Still skeptical about my ability to manage a campaign and his ability to win, he gave me a draft copy of the first several chapters of a book he was writing, and I left without giving him an answer. The book hooked me — his ideas were similar to mine but also provided some new perspective about topics I had already thought a lot about.
I told Angus I would accept the job before I told my husband. He learned about it when Angus and Mary called my home and told him how excited they were that we were both aboard the campaign.
Everyone knows how that campaign turned out. I never intended to join Angus in Augusta, having already made a commitment to another employer who had agreed to wait for me to finish what I am sure they believed to be a quixotic campaign. But I did end up joining the governor’s office and stayed for the full eight years.
It flies by.

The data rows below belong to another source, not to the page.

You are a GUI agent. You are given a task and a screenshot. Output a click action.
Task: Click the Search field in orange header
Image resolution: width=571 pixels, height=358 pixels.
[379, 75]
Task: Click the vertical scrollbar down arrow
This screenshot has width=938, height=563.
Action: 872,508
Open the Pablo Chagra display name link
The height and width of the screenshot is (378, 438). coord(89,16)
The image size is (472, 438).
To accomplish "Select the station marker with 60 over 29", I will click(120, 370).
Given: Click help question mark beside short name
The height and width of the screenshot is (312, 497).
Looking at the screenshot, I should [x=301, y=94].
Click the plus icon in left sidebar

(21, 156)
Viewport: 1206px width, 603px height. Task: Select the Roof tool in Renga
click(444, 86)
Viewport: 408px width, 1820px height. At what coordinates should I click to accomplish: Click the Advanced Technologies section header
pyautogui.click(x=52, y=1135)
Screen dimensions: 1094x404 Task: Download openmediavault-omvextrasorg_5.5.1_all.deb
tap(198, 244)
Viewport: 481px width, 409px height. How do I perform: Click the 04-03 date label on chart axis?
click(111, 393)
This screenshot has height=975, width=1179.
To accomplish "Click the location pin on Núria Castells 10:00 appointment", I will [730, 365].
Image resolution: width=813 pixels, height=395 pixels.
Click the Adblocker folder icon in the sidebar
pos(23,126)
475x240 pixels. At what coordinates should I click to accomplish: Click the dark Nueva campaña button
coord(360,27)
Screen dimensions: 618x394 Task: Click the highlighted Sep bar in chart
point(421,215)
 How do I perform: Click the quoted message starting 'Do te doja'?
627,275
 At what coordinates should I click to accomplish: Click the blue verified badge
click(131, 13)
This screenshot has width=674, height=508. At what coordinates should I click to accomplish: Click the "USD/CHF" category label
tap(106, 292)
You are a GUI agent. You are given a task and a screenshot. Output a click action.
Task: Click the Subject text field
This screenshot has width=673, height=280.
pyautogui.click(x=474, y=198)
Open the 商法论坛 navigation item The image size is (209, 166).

It’s exciting, it’s painful, it’s humbling, it’s an ego boost — but mostly it’s a lot of responsibility. The burden doesn’t feel unbearably heavy until you put it aside.
Now I’ve gone and done it again, but this time I at least made the decision with my husband.
Olympia Snowe’s surprise announcement that she was resigning from the U.S. Senate caught everybody off guard and turned a lot of well-planned lives upside down.
Before the media began covering the fallout from here announcement, I began receiving emails wondering if Angus would consider a run. For the first two hours, I thought it was amusing. I emailed Angus to tell him that it was too late for him to run because I’d already given $100 to support the candidacy of Matt Dunlap. He wasn’t sure that I was joking.
His initial reluctant declaration that he wouldn’t rule out a run for the Senate turned into a solid dismissal of the idea quite often in the next four days. For a couple of days, I forecasted that he would not consider a run. I was not pushing him to run, knowing that his decision would disrupt my future, too.
It’s been a personal gift over the past nine years to be out of the public arena, to work in relative obscurity, actually able to be involved in a project from its inception to its completion.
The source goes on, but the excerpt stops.